Problem to work on. How many lines in the rows below contain the word "dropdown"? Reply with the number alone.
* Begin *
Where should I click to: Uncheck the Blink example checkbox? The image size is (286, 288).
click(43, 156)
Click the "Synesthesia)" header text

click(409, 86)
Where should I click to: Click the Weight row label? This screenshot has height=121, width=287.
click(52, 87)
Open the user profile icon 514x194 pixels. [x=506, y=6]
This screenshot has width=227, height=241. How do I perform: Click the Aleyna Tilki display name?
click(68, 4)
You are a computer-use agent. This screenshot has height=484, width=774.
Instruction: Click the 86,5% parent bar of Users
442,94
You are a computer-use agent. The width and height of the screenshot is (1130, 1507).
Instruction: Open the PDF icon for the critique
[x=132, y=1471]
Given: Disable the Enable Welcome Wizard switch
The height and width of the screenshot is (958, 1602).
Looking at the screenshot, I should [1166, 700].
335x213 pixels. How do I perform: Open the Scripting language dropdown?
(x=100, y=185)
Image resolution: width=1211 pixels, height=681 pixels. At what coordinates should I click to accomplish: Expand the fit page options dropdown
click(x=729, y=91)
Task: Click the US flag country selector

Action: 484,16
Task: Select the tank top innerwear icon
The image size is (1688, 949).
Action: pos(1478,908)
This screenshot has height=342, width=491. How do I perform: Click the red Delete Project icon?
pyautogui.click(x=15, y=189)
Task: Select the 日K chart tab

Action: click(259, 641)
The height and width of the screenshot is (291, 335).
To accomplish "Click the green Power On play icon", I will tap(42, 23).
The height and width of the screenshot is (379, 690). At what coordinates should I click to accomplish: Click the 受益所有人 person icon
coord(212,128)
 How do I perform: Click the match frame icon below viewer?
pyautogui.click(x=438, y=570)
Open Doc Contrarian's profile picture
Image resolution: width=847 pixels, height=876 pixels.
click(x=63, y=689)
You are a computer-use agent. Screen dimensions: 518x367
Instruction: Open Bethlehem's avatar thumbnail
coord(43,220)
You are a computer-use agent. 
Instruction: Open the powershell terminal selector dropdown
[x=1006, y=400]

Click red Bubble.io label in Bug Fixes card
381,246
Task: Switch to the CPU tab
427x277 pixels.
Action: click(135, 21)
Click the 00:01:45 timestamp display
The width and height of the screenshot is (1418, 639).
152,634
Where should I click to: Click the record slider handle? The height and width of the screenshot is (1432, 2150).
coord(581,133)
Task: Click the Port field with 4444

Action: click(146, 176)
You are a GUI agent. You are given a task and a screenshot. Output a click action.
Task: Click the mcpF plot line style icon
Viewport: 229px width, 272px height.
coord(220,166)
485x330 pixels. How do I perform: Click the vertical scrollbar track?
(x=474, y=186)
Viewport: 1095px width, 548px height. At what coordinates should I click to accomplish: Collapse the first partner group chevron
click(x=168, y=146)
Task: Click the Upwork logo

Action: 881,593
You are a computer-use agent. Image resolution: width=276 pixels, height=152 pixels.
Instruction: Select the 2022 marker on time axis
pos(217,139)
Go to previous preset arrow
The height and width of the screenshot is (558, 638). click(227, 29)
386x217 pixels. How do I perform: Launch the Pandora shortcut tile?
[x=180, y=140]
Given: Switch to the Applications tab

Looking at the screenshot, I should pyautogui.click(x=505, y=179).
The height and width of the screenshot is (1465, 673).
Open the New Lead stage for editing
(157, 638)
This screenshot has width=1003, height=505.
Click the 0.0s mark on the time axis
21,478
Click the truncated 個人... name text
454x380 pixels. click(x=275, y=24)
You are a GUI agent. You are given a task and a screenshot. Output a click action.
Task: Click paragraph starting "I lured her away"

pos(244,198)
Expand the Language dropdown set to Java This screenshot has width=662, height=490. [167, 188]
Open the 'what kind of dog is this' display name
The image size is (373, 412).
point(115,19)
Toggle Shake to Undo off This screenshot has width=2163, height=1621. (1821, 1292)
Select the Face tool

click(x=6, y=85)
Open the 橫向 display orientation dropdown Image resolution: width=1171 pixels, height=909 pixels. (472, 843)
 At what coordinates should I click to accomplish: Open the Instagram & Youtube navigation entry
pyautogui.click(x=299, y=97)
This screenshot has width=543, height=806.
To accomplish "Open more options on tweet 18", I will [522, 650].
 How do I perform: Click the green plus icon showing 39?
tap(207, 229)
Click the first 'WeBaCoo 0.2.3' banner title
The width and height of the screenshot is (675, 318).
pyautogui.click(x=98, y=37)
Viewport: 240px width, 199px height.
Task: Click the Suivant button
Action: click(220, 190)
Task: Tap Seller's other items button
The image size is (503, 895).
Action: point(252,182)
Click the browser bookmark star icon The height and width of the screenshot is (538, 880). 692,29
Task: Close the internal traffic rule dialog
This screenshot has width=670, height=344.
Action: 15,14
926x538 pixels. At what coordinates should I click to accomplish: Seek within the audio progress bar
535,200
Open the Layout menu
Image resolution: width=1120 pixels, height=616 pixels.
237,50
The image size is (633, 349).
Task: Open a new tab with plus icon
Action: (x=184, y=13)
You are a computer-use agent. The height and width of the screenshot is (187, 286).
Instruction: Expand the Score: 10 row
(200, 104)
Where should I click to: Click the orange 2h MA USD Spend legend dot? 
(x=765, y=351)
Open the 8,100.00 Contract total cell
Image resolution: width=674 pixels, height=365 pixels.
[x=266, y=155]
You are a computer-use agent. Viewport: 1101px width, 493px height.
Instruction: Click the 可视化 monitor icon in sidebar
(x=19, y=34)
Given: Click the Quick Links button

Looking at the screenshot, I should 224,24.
* End *
Response. 5